* _What the task requires_
Copy out each line of the data below without changing a single character.

▬▬▬

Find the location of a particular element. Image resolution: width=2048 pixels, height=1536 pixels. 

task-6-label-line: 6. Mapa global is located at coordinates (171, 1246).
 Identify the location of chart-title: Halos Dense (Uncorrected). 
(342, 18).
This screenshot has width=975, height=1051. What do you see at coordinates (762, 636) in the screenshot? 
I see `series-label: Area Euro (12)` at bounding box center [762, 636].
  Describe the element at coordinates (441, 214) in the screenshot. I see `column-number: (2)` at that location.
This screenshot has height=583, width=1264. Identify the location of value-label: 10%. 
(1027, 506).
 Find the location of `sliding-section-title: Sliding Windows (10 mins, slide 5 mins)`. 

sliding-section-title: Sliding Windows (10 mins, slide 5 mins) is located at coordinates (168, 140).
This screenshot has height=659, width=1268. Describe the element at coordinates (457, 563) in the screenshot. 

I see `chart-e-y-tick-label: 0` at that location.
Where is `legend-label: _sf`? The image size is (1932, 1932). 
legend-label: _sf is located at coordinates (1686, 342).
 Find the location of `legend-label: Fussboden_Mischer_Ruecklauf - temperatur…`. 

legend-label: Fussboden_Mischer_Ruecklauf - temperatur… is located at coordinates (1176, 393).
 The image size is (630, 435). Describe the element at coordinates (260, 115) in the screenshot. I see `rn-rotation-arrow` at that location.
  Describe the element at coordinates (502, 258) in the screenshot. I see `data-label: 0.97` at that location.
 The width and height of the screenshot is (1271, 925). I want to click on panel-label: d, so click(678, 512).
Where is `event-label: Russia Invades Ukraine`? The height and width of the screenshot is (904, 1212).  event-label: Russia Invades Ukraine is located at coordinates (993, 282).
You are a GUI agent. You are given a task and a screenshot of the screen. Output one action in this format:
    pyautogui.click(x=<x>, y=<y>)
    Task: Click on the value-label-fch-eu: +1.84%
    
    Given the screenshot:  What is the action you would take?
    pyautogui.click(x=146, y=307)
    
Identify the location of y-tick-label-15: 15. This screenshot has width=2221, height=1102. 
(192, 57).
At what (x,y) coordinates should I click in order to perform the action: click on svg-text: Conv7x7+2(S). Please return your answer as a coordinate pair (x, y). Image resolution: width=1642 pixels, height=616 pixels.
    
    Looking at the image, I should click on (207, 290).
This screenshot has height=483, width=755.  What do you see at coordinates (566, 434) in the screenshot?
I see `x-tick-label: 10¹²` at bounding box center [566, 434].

▬▬▬

* _Exercise answer_
Find the location of a particular element. Image resolution: width=2048 pixels, height=1536 pixels. 

task-6-label-line: 6. Mapa global is located at coordinates (171, 1246).
 Identify the location of chart-title: Halos Dense (Uncorrected). 
(342, 18).
This screenshot has width=975, height=1051. What do you see at coordinates (762, 636) in the screenshot? 
I see `series-label: Area Euro (12)` at bounding box center [762, 636].
  Describe the element at coordinates (441, 214) in the screenshot. I see `column-number: (2)` at that location.
This screenshot has height=583, width=1264. Identify the location of value-label: 10%. 
(1027, 506).
 Find the location of `sliding-section-title: Sliding Windows (10 mins, slide 5 mins)`. 

sliding-section-title: Sliding Windows (10 mins, slide 5 mins) is located at coordinates (168, 140).
This screenshot has height=659, width=1268. Describe the element at coordinates (457, 563) in the screenshot. 

I see `chart-e-y-tick-label: 0` at that location.
Where is `legend-label: _sf`? The image size is (1932, 1932). 
legend-label: _sf is located at coordinates (1686, 342).
 Find the location of `legend-label: Fussboden_Mischer_Ruecklauf - temperatur…`. 

legend-label: Fussboden_Mischer_Ruecklauf - temperatur… is located at coordinates (1176, 393).
 The image size is (630, 435). Describe the element at coordinates (260, 115) in the screenshot. I see `rn-rotation-arrow` at that location.
  Describe the element at coordinates (502, 258) in the screenshot. I see `data-label: 0.97` at that location.
 The width and height of the screenshot is (1271, 925). I want to click on panel-label: d, so click(678, 512).
Where is `event-label: Russia Invades Ukraine`? The height and width of the screenshot is (904, 1212).  event-label: Russia Invades Ukraine is located at coordinates (993, 282).
You are a GUI agent. You are given a task and a screenshot of the screen. Output one action in this format:
    pyautogui.click(x=<x>, y=<y>)
    Task: Click on the value-label-fch-eu: +1.84%
    
    Given the screenshot:  What is the action you would take?
    pyautogui.click(x=146, y=307)
    
Identify the location of y-tick-label-15: 15. This screenshot has width=2221, height=1102. 
(192, 57).
At what (x,y) coordinates should I click in order to perform the action: click on svg-text: Conv7x7+2(S). Please return your answer as a coordinate pair (x, y). Image resolution: width=1642 pixels, height=616 pixels.
    
    Looking at the image, I should click on (207, 290).
This screenshot has height=483, width=755.  What do you see at coordinates (566, 434) in the screenshot?
I see `x-tick-label: 10¹²` at bounding box center [566, 434].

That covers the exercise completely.